A industrialização das energias renováveis, a nível de eólicas offshore e de marés, poderá criar uma mais valia económica de 250 milhões de euros e mil postos de trabalho directos até 2022, diz a ministra do Mar.


Em entrevista à agência Lusa, Ana Paula Vitorino, explicou ter terminado a discussão do roteiro sobre energias renováveis oceânicas, que inclui contributos de cientistas e de empresas a operar na área energética.

«Podemos agora aprovar o roteiro final e começar já a execução», disse a ministra que, apesar de não gostar de «dar estimativas», revelou que os estudos desenvolvidos mostram «ser possível criar valor acrescentado bruto para o país na ordem dos 250 milhões de euros até 2022 (o período estendido dos atuais fundos comunitários)».

A estimativa de criação direta de emprego é «substancial e ultrapassa os mil postos de trabalho», adiantou, referindo ainda o «benefício ambiental óbvio e imensurável».

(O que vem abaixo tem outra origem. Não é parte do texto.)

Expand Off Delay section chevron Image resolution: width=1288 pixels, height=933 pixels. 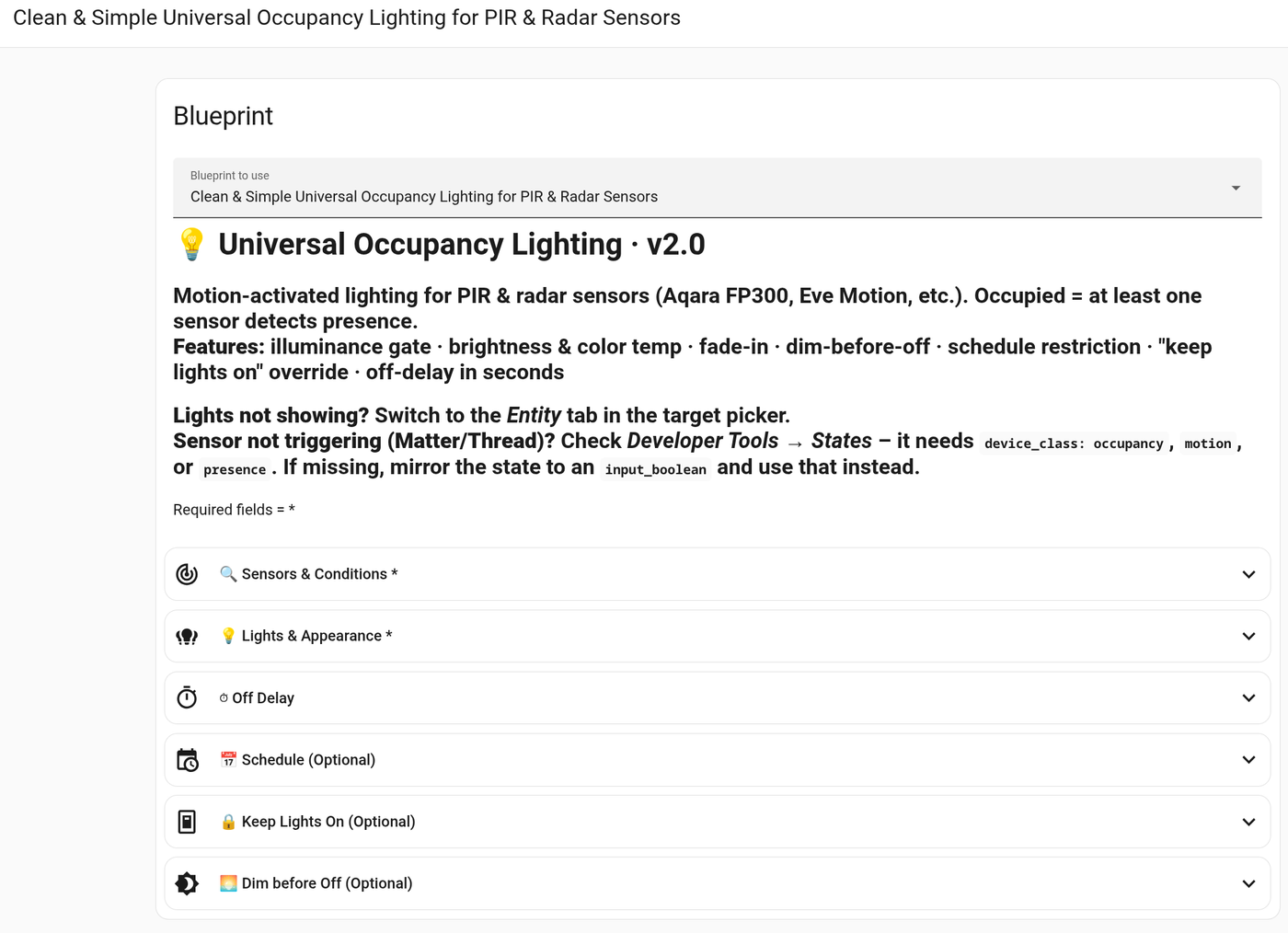click(x=1248, y=697)
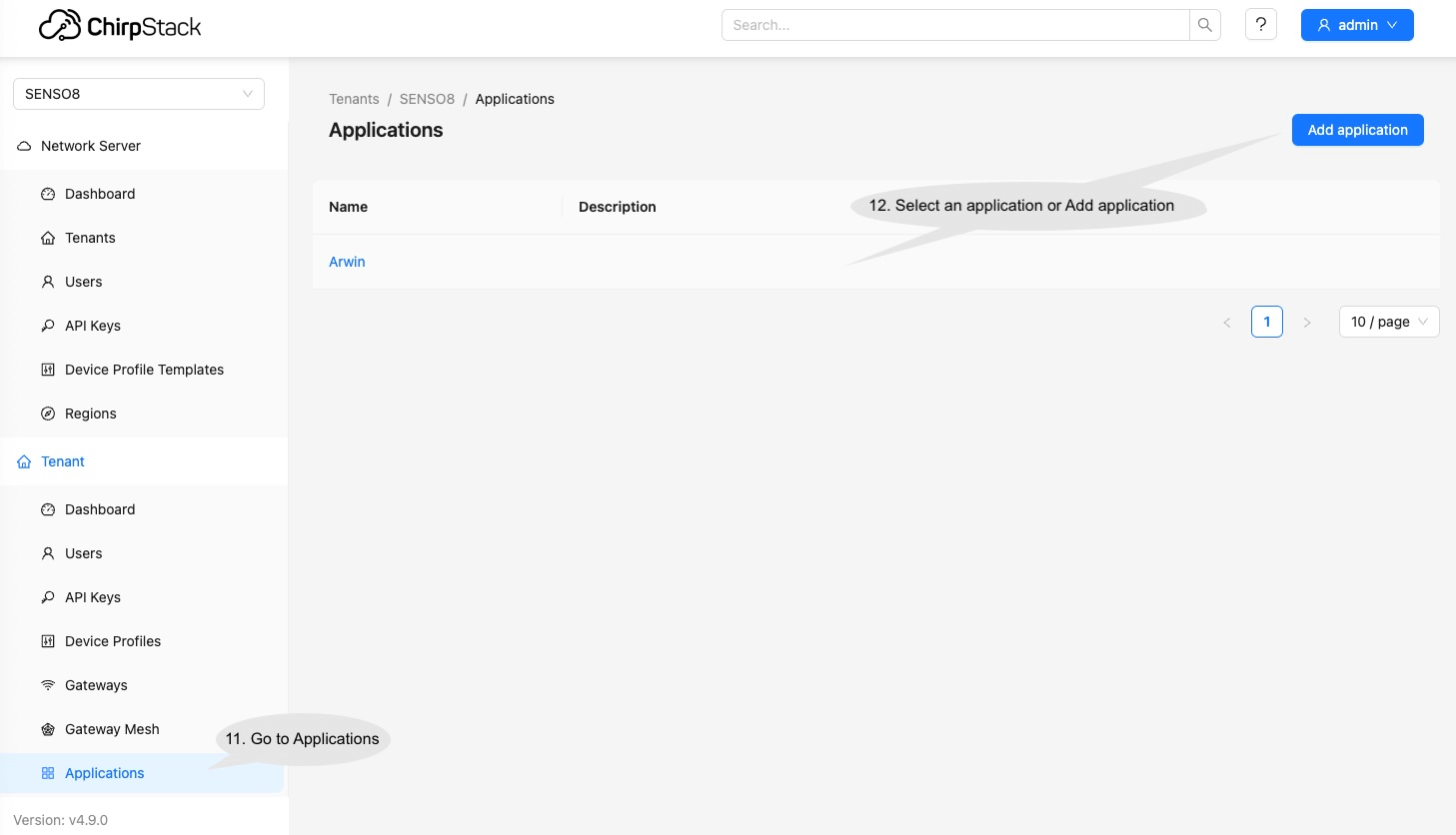Collapse the Network Server menu section
Image resolution: width=1456 pixels, height=835 pixels.
coord(90,146)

«A estimativa que os estudos dão são 1.500 postos de trabalho, mas vamos ser conservadores nessas estimativas e dizer que podemos ter várias centenas de novos postos de trabalho», precisou Ana Paula Vitorino.

Este roteiro surge no âmbito, nomeadamente, do compromisso europeu de reduzir em 40% a emissão de gases de efeito estufa até 2030, da obrigação de diminuir o consumo da electricidade em 27% e aumentar na mesma percentagem a utilização de energias renováveis.

«As energias oceânicas têm, a prazo, a possibilidade de suprir cerca de 25% o consumo de electricidade. Por isso, temos que começar já», alertou a ministra, recordando ainda o objectivo traçado pelo seu Governo de até 2050 a economia ter um balanço neutro em termos de carbono.

Para colmatar as dificuldades de existirem apenas «tecnologias ainda pouco maduras para implementação industrial» e os custos de produção elevados, que impedem unidades competitivas, deve haver a «aposta na inovação».

Assim, haverá a aposta na criação de ‘clusters’ (concentração de empresas) para «apoiar e desenvolver a investigação dirigida a tecnologias, nomeadamente de eólicas ‘offshore’ (no mar) flutuantes e da energia das marés», com incentivos públicos.

Ana Paula Vitorino destacou ainda a associação que será feita das energias renováveis à indústria naval e aos portos para «criar sinergias e baixar o custo da inovação e da produção» e «atingir custos competitivos na energia produzida nestes parques com o resto do mercado».

«Temos que agir já», defendeu a ministra, explicando que o «sentido de urgência é porque Portugal precisa de ocupar este espaço» porque «vai ganhar quem liderar estas matérias».

Quanto a fundos comunitários, a ministra indicou a «esperança» de ver ultrapassada a estimativa de execução de 17% do programa Mar2020, com uma dotação global que ronda os 400 milhões de euros.

Por seu lado, o Fundo Azul entrou oficialmente em vigor no início do ano, estando actualmente o ministério a preparar as divulgações para formalização de candidaturas.

Para este ano, o fundo tem garantida uma verba de 13,6 milhões de euros, à qual acresce uma parte das percentagens cobradas para o licenciamento de actividades e de coimas relacionadas com o mar.

Este é um fundo complementar ao Mar2020 e destina-se a financiar «actividades ligadas à economia azul, que pela sua inovação ainda têm níveis de risco muito elevados e a banca comercial tem dificuldade em financiar», concluiu a ministra.